About this exercise. In the entries below, find the line with "Task: Click the Disable MFA icon" and print exactly every line from there up to and including the line with "Switch to W", with no other lines.
━━━ Record extracts ━━━
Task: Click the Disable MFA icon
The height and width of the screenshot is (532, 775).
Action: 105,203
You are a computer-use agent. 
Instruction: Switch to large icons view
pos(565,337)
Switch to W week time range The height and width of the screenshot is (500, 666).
━━━
━━━ Record extracts ━━━
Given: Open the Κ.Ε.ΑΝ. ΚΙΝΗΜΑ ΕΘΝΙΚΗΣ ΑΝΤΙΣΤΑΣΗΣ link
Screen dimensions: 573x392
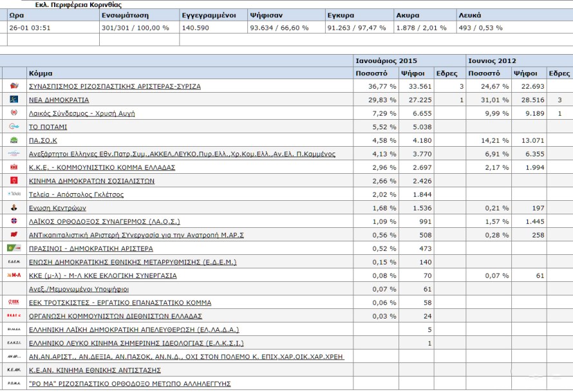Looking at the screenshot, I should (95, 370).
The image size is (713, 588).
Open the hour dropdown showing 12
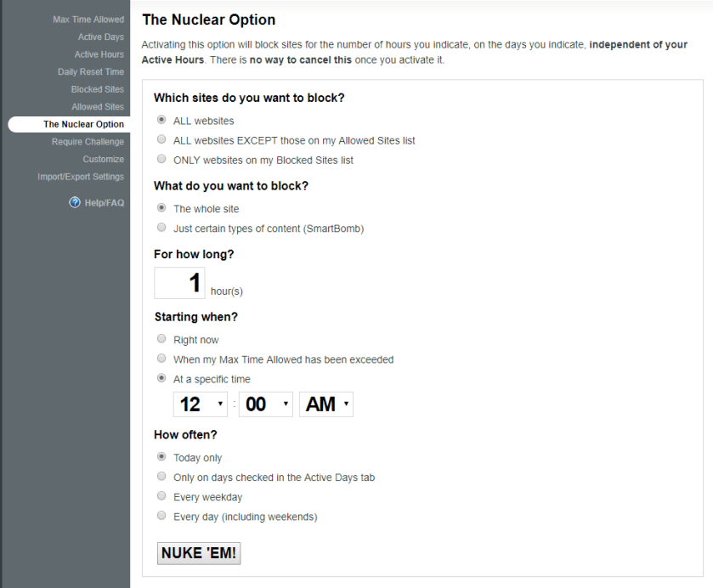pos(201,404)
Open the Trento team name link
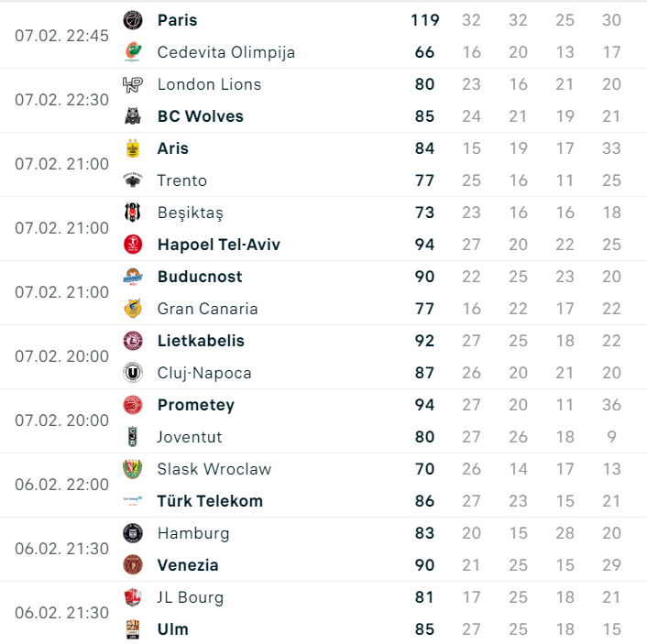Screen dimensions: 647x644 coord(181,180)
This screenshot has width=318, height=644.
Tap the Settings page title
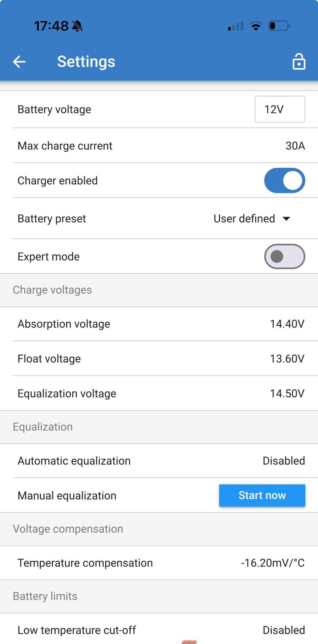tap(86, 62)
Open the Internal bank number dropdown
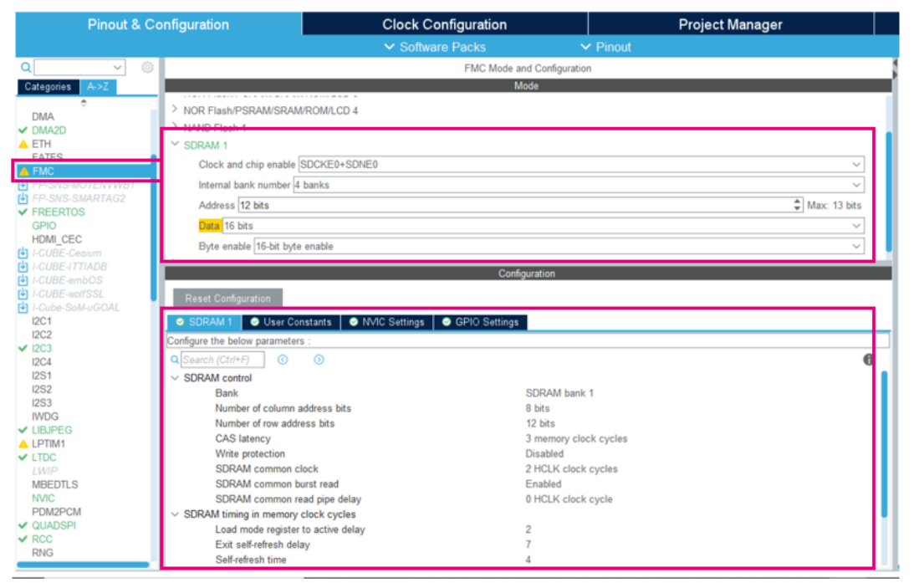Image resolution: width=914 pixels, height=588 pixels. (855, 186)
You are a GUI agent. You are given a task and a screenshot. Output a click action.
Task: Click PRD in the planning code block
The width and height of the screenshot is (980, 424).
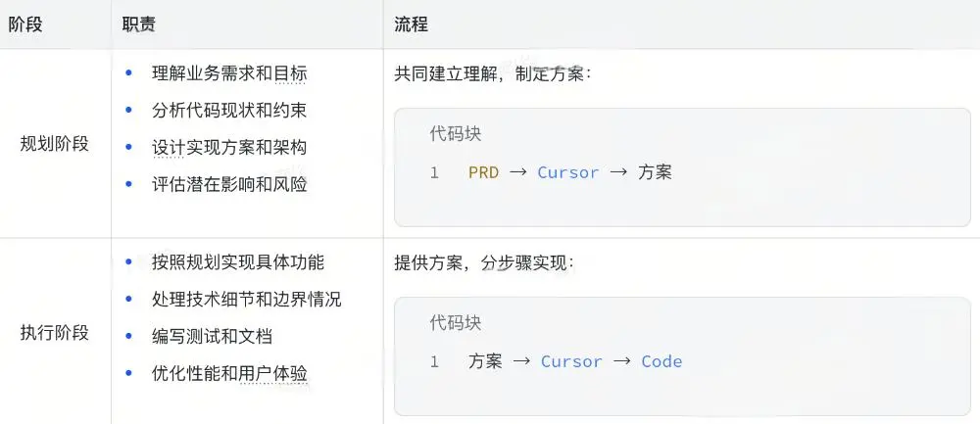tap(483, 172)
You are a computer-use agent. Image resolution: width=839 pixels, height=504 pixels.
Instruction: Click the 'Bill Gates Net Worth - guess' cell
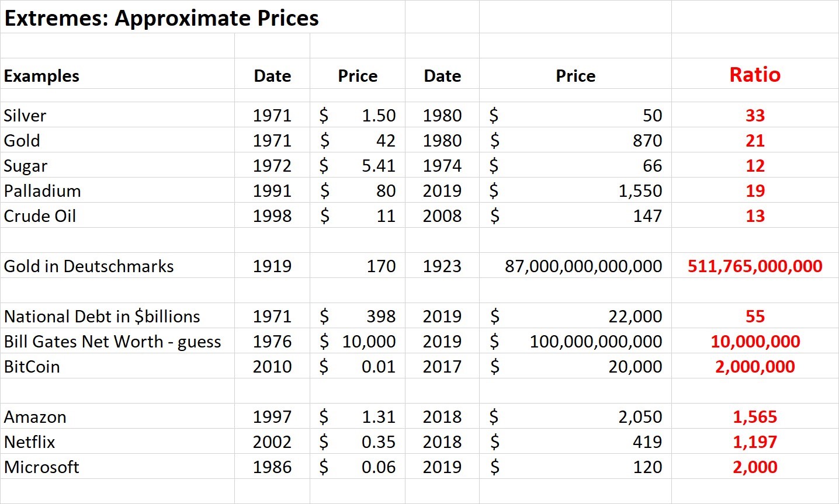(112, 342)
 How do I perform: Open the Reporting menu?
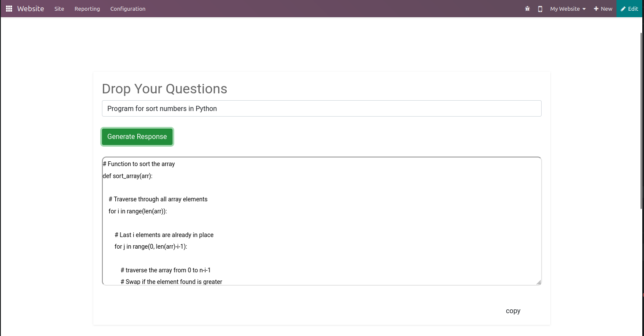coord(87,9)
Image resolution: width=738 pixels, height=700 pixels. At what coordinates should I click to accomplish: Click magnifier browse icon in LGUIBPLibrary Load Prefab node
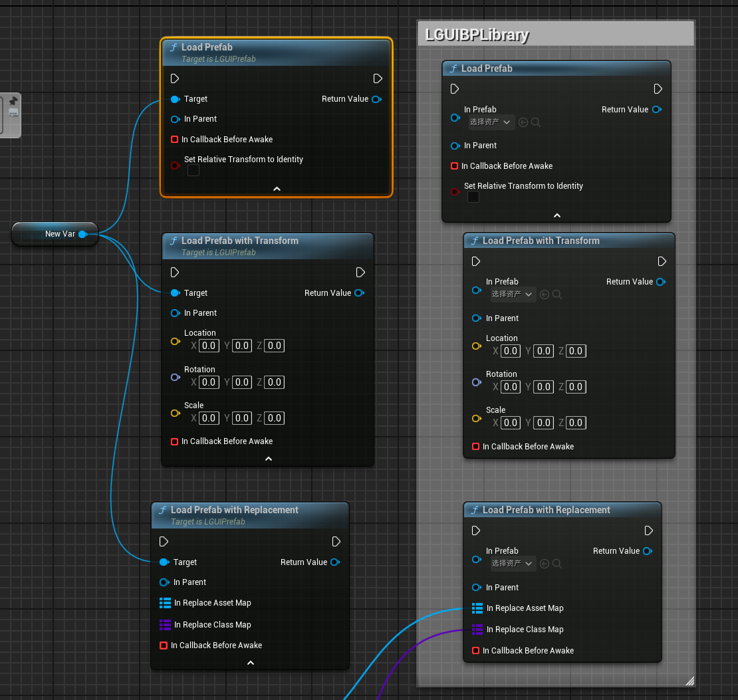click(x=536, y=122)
━━━
Final answer.
Task: Click the Disable MFA icon
The height and width of the screenshot is (532, 775).
Action: 105,203
You are a computer-use agent. 
Instruction: Switch to large icons view
pos(565,337)
Switch to W week time range The height and width of the screenshot is (500, 666).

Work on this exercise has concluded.